Think, for example, of signals sent by satellites, or signals that will soon be used to send and receive data superfast via the new frequency band of 5G between 26.5 and 29.5 gigahertz that will be available from 2025.
Super short wavelengths
The problem you have with such high frequencies is that the length of the waves is short, says Niels Kramer, director of Altum RF. A frequency of 30 gigahertz, for example, is only one centimetre. The higher the frequency, the shorter the wave. Now you would think: what difference does it make? One of the problems that that causes is that the electrical signals transmitted via those very high frequencies are easily attenuated, and that the distance between the antenna and the amplifier chip that is connected to it should not be too great.
The usual material for chips, silicon, is therefore not suitable. It attenuates electrical signals that have to be transmitted via the high frequencies too much. That's why Altum uses gallium nitride, a semiconductor material made of gallium (a metal that can be extracted from coal) and nitrogen. Gallium can also be bonded to arsenic to make these types of chips. Then it is called gallium arsenide.
An advantageous property of this material is that electrons move more easily in it than in silicon, and that it conducts even better. This amplifies the electromagnetic wave so that the signal and its energy are not lost. Moreover, the electrical breakdown voltage is much higher than that of silicon. "The signal could not be amplified as much with silicon as with gallium," says Kramer. So there wasn't much choice.
For some of these active antennas, up to a thousand of these chips can be used, Kramer says. "For satellite communications, for example. We also work for the ESA."
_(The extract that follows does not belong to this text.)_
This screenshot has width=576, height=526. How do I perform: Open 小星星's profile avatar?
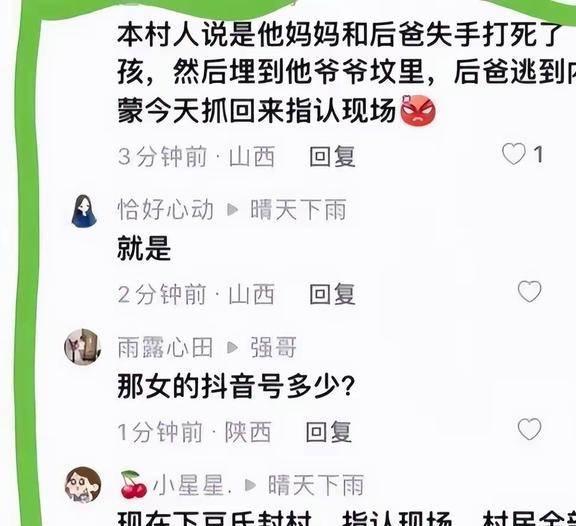click(83, 485)
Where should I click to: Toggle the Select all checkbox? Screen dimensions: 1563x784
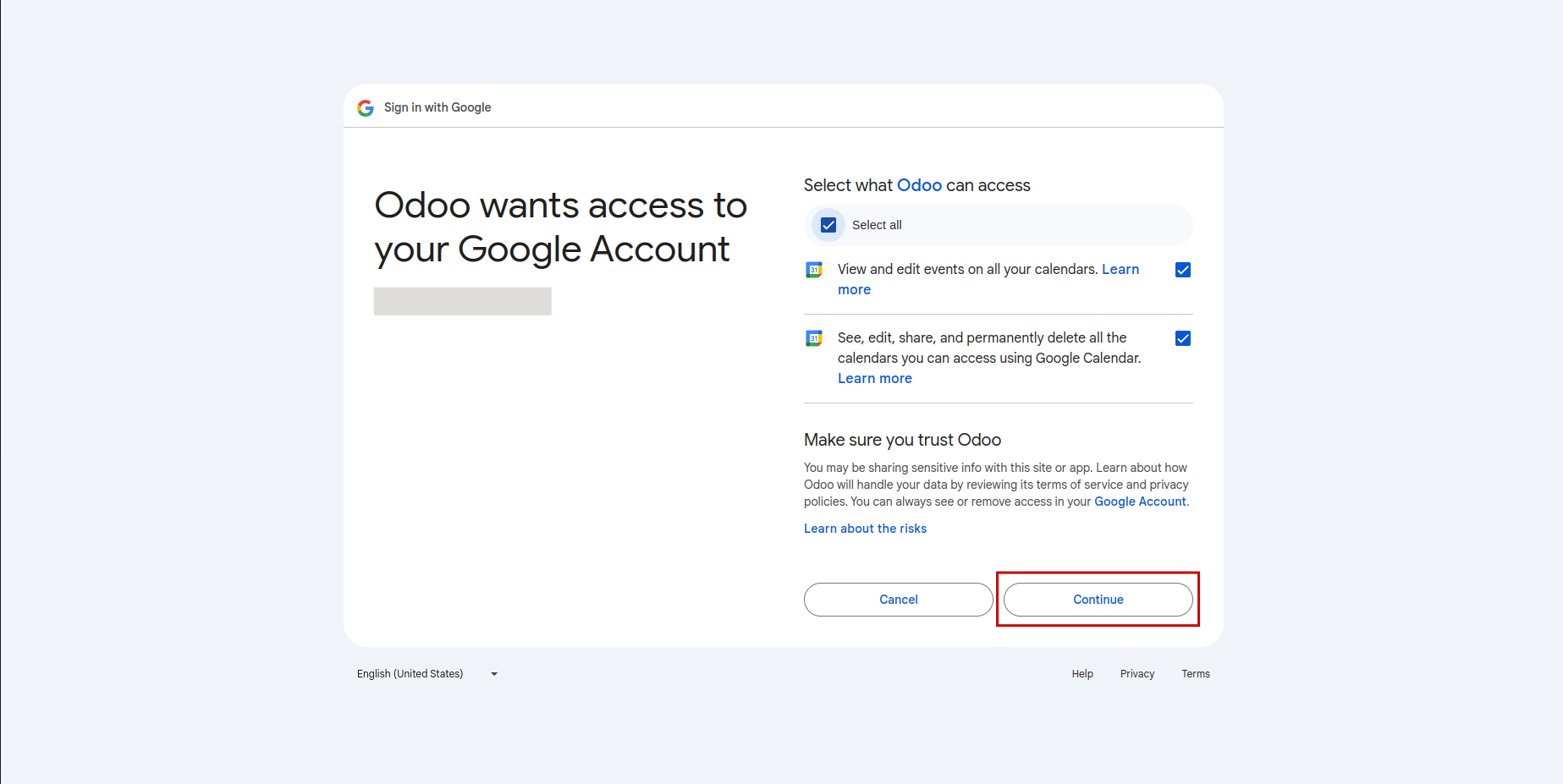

The disadvantage of gallium nitride is that it is very expensive. Therefore, it will not be used for the production of mobile phones. It will be the large telecom companies that will order the chips in large quantities for the production of base stations for the high frequency band of 5G. "We've already sent prototypes to multiple customers. They're now testing if they're functioning properly in their system."
The 5G ship was ready in two years, says Kramer. All in all, it was a job that was manageable. How quickly Altum RF can develop a 6G chip will become apparent when a customer comes along who wants it quickly, says Kramer. He won't start it any sooner.
6G chip in its early stages
The TU/e project that will deal with this in cooperation with electronics manufacturer NXP, MyWave, has nevertheless started in April.
The challenge facing that team is enormous. Because 6G will probably use frequencies higher than 100 gigahertz from 2030 onwards, the length of which is therefore very short, the path it takes to the antenna will have to be even shorter than in the 5G chip. "We think that the antenna needs to be integrated into the chip. It can't be done otherwise. You'll come across whole new problems."
Kramer doesn't dare to predict whether this job will be done within two years. But as far as he is concerned, it is certain that they will succeed in making such an antenna-on-chip. "This is going to happen."